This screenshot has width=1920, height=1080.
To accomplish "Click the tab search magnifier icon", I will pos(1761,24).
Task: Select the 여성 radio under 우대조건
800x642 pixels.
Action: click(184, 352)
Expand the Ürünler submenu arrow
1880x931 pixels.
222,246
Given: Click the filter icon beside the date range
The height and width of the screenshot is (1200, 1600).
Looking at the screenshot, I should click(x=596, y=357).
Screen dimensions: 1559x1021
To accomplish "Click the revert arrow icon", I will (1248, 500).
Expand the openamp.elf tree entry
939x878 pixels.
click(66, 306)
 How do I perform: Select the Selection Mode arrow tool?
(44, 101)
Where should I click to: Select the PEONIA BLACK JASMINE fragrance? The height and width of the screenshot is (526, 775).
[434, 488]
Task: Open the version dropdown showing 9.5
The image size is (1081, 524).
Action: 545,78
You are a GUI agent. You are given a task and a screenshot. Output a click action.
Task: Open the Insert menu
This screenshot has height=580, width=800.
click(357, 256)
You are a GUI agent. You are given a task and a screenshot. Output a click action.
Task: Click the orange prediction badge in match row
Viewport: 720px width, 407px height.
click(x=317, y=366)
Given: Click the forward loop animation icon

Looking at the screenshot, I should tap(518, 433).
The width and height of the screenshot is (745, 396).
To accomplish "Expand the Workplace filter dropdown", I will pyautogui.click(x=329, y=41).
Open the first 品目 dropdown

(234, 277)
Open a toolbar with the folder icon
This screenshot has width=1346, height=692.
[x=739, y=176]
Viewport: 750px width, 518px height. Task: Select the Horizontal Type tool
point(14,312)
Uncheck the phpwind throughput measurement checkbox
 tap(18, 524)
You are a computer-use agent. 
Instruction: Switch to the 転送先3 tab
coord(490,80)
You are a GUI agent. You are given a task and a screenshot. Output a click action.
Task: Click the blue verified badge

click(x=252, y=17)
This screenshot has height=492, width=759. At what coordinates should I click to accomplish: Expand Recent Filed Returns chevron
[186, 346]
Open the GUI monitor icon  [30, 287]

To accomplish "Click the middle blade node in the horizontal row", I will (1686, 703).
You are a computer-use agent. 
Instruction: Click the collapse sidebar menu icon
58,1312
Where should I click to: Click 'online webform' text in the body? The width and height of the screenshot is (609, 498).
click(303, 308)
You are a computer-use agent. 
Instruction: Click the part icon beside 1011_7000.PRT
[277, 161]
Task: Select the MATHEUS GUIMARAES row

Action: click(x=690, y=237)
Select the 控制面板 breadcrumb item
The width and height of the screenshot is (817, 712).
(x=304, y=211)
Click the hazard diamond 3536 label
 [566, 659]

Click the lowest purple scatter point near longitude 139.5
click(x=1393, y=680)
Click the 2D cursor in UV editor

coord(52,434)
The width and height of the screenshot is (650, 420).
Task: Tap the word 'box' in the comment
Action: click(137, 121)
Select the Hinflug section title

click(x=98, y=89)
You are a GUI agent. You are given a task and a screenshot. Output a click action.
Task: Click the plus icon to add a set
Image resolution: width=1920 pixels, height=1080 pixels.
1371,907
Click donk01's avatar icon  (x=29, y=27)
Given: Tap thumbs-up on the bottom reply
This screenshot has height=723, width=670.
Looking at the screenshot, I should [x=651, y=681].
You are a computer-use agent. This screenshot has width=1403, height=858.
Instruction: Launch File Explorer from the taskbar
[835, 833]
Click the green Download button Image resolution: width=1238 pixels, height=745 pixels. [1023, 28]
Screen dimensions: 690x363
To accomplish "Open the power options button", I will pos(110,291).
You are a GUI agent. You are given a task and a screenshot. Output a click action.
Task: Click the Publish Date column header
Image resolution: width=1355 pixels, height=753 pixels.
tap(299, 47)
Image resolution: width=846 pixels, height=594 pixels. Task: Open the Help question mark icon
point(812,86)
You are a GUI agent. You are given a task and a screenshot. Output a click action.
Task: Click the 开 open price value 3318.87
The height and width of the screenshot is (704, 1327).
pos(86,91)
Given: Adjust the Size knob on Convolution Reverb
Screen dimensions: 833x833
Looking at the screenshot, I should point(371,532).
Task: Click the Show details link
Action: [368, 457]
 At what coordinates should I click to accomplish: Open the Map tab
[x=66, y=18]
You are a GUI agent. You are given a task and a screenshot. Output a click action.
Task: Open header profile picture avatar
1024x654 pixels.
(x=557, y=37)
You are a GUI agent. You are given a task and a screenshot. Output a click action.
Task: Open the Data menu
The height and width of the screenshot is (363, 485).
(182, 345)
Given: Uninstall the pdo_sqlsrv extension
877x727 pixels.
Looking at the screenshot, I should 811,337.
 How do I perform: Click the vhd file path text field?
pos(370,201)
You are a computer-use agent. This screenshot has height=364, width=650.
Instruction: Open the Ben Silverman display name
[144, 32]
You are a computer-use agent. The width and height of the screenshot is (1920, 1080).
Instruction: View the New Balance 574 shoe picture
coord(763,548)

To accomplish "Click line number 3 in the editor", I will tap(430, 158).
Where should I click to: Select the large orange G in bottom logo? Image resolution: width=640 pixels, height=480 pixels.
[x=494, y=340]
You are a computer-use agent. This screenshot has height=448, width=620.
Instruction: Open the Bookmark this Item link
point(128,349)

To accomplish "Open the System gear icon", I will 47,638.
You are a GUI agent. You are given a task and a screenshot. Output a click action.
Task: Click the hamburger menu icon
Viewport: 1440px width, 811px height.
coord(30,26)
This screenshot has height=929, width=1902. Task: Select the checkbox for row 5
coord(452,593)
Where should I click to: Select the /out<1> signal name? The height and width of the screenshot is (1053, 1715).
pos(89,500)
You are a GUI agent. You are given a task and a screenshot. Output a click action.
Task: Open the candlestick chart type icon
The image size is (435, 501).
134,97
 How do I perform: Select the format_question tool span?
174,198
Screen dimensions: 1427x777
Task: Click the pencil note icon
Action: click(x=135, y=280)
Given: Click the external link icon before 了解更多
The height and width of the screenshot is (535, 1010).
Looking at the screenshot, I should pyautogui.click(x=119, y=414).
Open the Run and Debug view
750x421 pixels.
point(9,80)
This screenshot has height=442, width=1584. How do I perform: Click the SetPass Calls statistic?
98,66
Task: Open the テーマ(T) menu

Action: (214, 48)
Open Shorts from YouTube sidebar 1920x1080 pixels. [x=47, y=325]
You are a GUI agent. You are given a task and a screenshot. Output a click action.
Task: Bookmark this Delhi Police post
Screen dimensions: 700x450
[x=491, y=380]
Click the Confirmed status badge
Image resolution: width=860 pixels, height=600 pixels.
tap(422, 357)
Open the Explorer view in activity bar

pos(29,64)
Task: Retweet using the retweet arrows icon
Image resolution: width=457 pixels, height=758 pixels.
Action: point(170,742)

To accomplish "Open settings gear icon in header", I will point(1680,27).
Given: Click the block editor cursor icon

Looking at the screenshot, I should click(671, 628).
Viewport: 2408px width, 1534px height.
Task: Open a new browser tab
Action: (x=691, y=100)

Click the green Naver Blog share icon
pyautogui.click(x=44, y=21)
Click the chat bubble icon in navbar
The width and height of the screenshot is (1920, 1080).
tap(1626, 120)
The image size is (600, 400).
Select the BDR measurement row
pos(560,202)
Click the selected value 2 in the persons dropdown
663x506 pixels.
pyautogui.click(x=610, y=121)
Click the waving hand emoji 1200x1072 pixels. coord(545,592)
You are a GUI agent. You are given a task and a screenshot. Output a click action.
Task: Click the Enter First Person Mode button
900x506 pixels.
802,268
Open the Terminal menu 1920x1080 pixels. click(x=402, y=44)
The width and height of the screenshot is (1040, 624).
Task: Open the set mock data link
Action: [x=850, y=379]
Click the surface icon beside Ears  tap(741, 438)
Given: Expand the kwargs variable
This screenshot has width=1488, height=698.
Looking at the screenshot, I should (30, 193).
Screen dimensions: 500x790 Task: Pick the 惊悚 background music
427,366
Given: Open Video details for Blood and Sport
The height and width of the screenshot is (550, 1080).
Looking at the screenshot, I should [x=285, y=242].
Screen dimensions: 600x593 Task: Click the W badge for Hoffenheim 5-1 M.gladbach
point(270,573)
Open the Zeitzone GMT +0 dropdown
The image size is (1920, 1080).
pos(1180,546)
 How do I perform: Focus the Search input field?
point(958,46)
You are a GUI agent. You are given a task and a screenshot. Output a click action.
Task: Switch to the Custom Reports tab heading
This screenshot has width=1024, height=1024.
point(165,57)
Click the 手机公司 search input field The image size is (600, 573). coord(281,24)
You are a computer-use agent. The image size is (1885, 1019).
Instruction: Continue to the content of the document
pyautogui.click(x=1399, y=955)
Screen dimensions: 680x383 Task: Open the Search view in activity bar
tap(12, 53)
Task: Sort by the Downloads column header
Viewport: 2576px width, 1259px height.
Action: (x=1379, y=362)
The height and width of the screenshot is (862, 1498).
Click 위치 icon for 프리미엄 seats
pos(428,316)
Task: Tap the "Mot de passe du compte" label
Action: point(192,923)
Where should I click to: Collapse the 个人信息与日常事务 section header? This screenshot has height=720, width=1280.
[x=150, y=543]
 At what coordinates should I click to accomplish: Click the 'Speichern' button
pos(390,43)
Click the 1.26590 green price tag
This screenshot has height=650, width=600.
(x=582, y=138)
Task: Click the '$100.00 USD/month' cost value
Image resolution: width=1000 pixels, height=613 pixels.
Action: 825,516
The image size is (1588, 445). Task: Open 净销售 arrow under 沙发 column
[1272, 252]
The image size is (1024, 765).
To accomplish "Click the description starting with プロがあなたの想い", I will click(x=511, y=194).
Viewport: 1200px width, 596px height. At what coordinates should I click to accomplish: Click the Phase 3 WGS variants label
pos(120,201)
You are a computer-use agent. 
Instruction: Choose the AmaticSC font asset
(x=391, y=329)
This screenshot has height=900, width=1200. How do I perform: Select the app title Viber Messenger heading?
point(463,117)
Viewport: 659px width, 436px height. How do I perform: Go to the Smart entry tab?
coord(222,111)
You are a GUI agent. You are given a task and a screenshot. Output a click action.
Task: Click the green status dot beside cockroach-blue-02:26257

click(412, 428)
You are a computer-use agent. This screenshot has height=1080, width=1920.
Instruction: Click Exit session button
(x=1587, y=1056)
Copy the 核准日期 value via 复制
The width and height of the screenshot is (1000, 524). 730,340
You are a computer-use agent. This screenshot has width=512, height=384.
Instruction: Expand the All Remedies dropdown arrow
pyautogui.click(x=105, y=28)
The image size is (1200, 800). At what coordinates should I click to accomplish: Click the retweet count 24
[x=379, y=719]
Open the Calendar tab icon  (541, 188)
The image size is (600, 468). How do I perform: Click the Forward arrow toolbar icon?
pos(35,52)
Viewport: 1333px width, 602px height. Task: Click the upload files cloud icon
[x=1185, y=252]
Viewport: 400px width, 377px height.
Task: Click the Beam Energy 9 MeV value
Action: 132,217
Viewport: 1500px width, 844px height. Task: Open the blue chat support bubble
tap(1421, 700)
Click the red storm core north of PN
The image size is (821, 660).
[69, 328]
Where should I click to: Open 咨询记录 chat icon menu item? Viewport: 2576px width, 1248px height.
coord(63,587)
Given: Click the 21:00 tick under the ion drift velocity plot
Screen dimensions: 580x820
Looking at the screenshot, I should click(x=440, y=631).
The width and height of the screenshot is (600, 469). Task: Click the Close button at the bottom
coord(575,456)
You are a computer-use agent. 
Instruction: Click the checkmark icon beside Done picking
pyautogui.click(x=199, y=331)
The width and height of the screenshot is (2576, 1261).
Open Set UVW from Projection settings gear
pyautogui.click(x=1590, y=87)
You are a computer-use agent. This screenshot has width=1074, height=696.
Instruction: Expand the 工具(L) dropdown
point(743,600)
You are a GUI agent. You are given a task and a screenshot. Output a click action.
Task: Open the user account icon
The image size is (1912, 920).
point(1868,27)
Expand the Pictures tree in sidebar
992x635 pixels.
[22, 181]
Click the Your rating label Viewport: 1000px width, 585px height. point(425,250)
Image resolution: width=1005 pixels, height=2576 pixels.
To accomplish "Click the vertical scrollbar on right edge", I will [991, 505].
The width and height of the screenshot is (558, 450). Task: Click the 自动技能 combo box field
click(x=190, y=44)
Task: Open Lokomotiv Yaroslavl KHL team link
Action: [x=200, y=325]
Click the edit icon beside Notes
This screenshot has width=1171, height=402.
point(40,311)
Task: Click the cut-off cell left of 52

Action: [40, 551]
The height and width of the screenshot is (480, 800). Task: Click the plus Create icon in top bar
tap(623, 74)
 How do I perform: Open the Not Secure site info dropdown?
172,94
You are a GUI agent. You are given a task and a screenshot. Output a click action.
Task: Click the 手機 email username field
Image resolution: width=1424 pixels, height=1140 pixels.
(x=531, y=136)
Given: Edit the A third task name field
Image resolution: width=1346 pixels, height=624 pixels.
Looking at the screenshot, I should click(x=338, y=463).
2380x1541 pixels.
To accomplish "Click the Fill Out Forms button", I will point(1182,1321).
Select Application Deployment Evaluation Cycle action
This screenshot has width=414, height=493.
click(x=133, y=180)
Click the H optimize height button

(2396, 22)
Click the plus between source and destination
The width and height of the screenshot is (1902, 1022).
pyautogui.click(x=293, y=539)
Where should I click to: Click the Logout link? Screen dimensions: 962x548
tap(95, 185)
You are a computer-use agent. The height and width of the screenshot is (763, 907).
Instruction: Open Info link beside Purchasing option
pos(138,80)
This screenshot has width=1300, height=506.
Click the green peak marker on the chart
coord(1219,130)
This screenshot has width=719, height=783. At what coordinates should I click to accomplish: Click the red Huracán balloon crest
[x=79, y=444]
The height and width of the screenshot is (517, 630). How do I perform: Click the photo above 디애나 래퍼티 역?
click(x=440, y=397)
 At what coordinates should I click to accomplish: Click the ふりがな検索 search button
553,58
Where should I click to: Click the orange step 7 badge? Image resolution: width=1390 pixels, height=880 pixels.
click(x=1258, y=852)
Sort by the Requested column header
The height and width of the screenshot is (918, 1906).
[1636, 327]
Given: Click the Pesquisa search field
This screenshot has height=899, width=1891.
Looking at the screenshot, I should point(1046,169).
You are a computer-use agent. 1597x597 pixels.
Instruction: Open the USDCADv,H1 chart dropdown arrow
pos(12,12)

- **GIVEN EXERCISE**
Repeat the lines starting at the one containing "Where should I click to: Select the PEONIA" and ending at the one containing "Action: 545,78", both included, and nothing else.

- **SOLVED PROBLEM**
Where should I click to: Select the PEONIA BLACK JASMINE fragrance? The height and width of the screenshot is (526, 775).
[434, 488]
Task: Open the version dropdown showing 9.5
The image size is (1081, 524).
Action: 545,78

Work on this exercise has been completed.